REQUIRED WORK: Write out the material below word for word, from the line with "Given: Click the" up to and including the line with "Looking at the". Leave the pictures out.

RECORDS TO PROCESS:
============================================================

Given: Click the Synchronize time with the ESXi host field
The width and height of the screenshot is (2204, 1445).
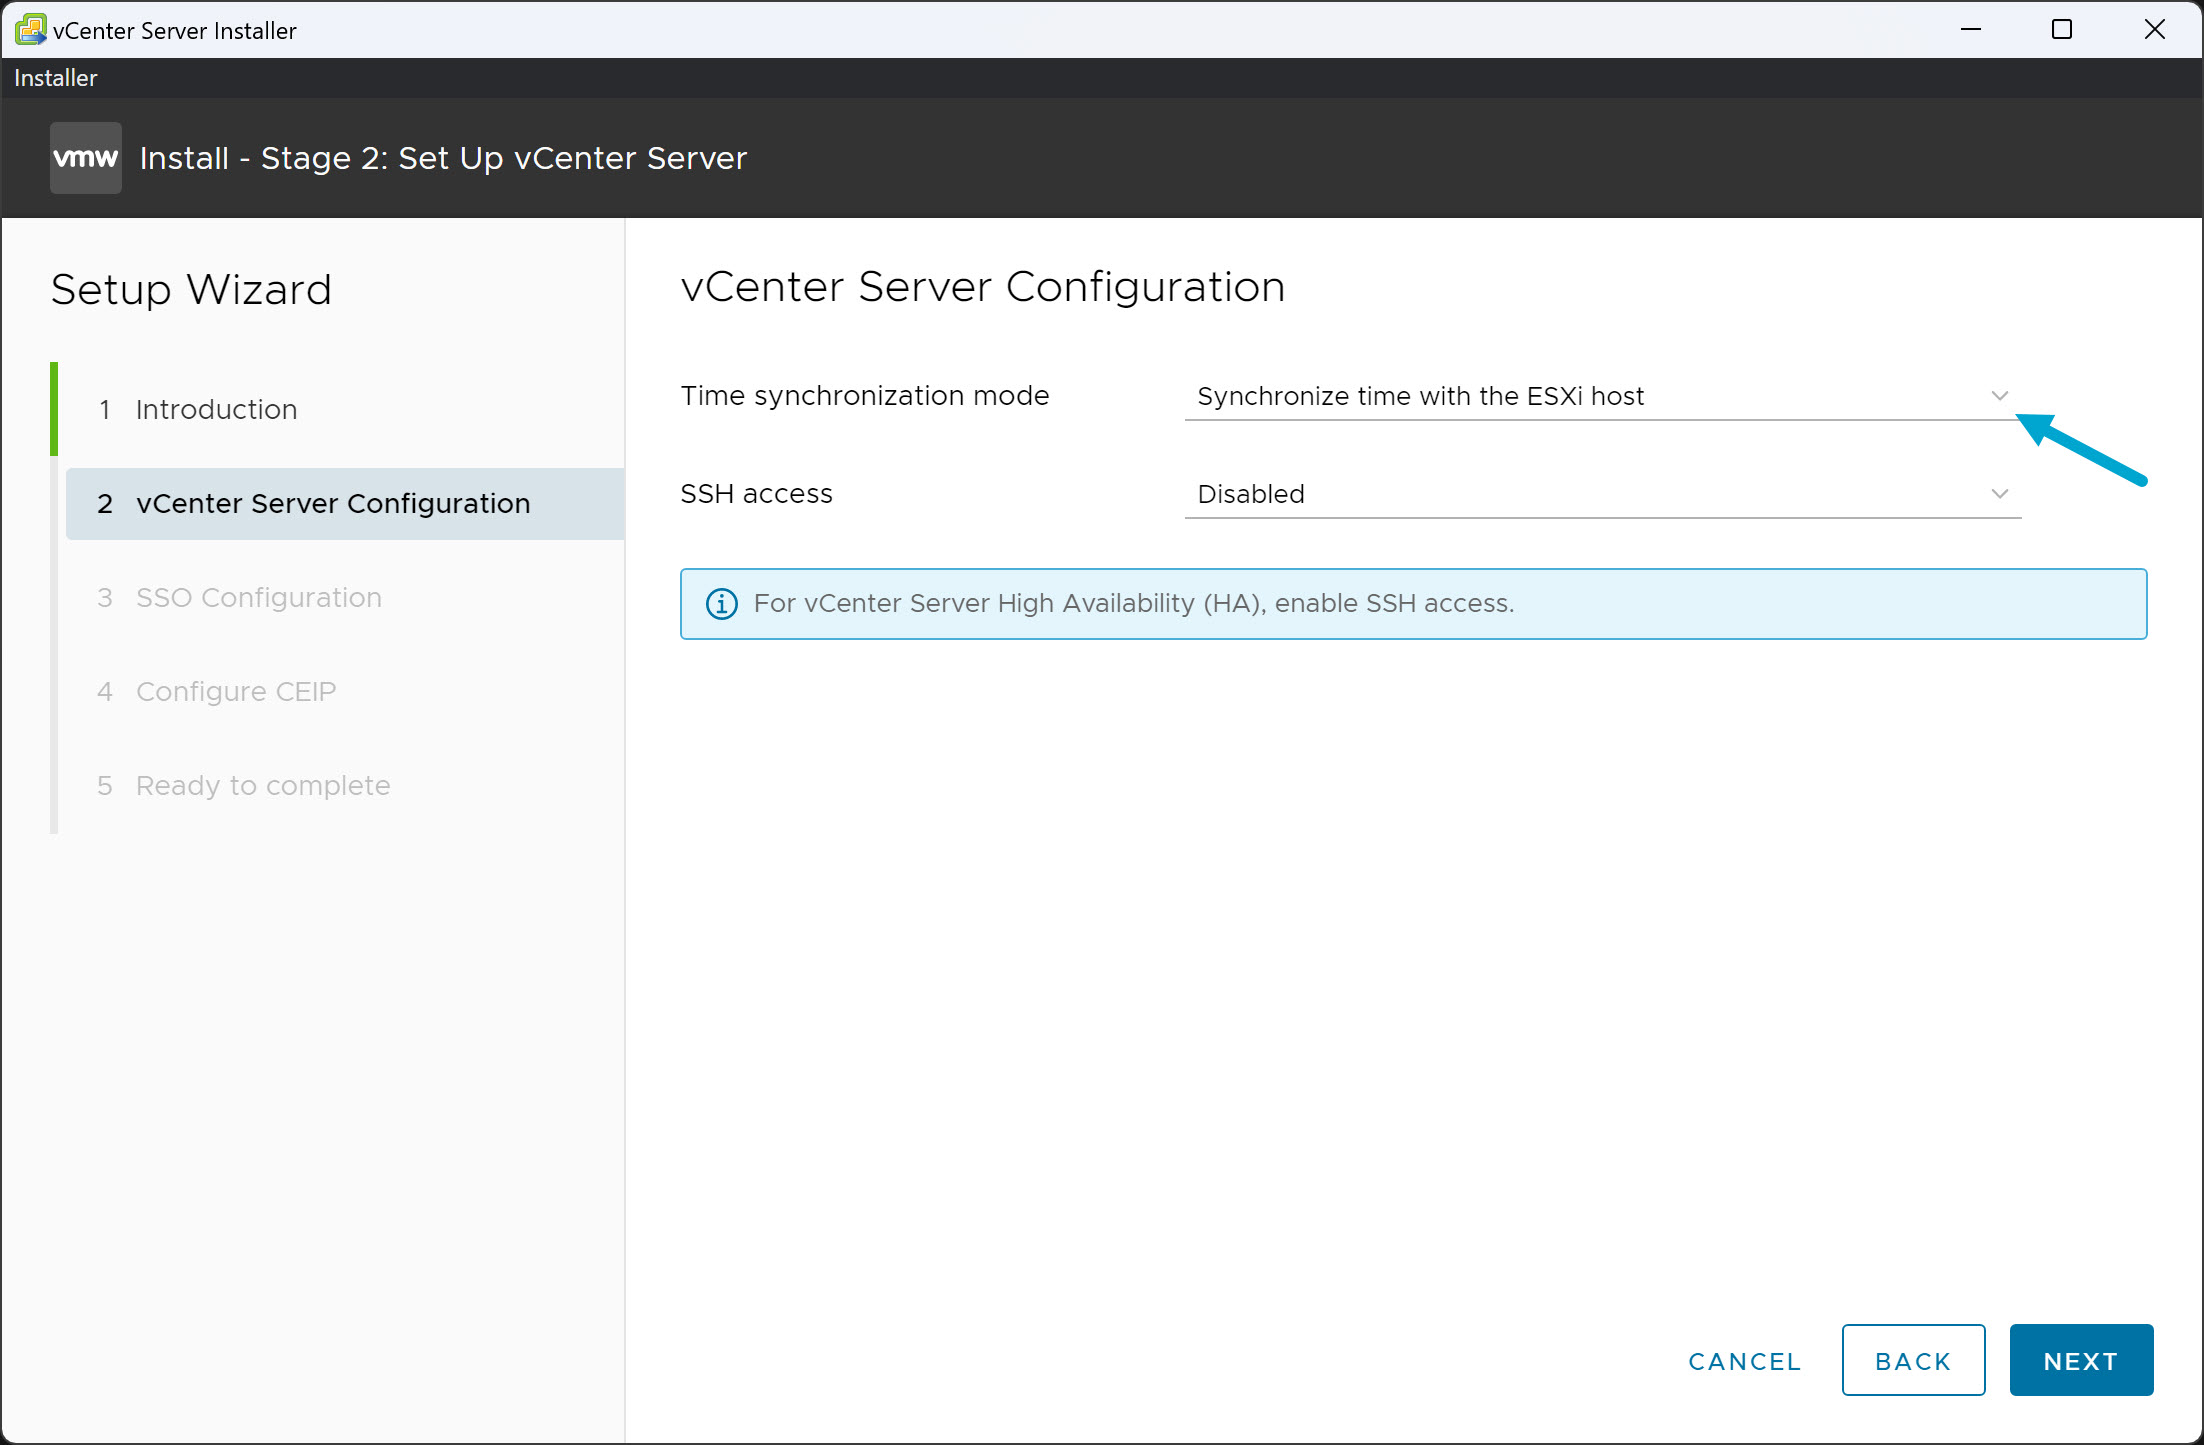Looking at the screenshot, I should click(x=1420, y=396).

============================================================

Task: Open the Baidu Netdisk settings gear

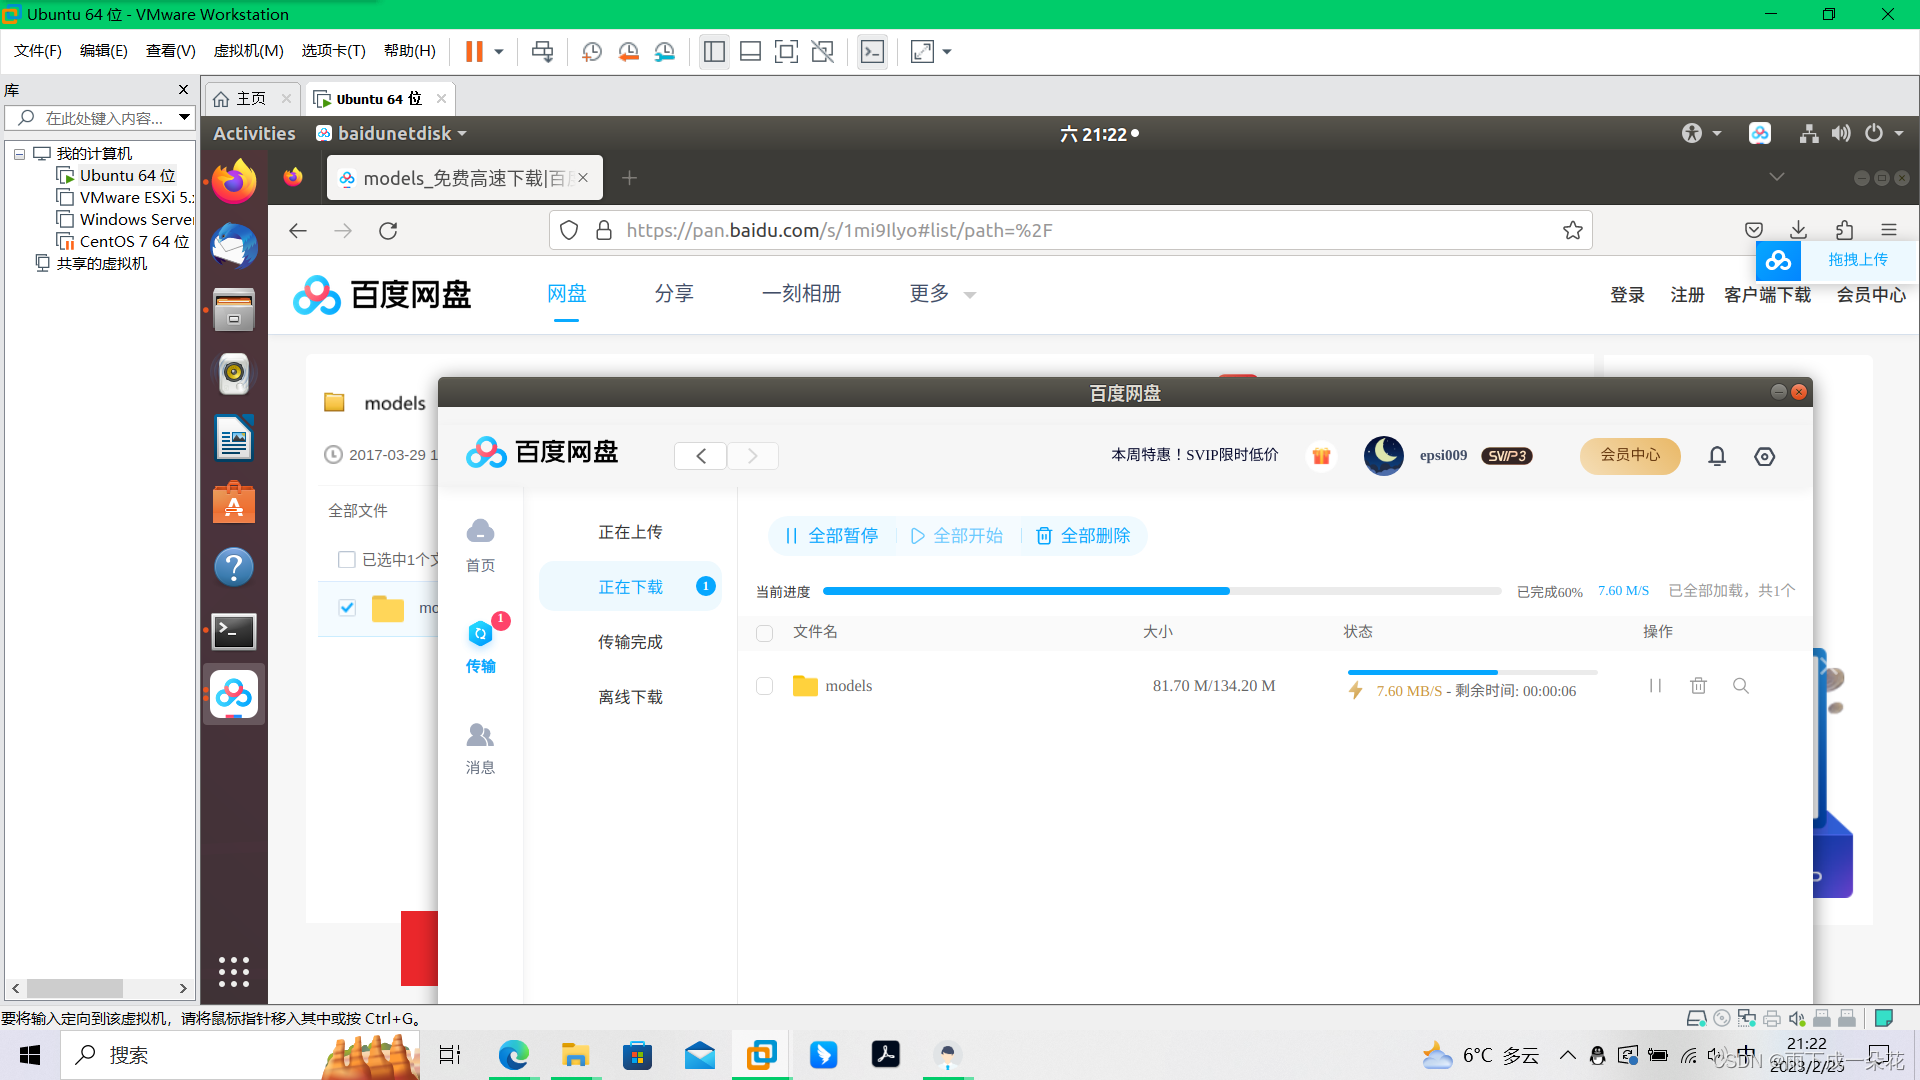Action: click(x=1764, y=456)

============================================================

SOLUTION FOR THIS TASK:
Given: Click the Synchronize time with the ESXi host field
The width and height of the screenshot is (2204, 1445).
Looking at the screenshot, I should click(x=1420, y=396).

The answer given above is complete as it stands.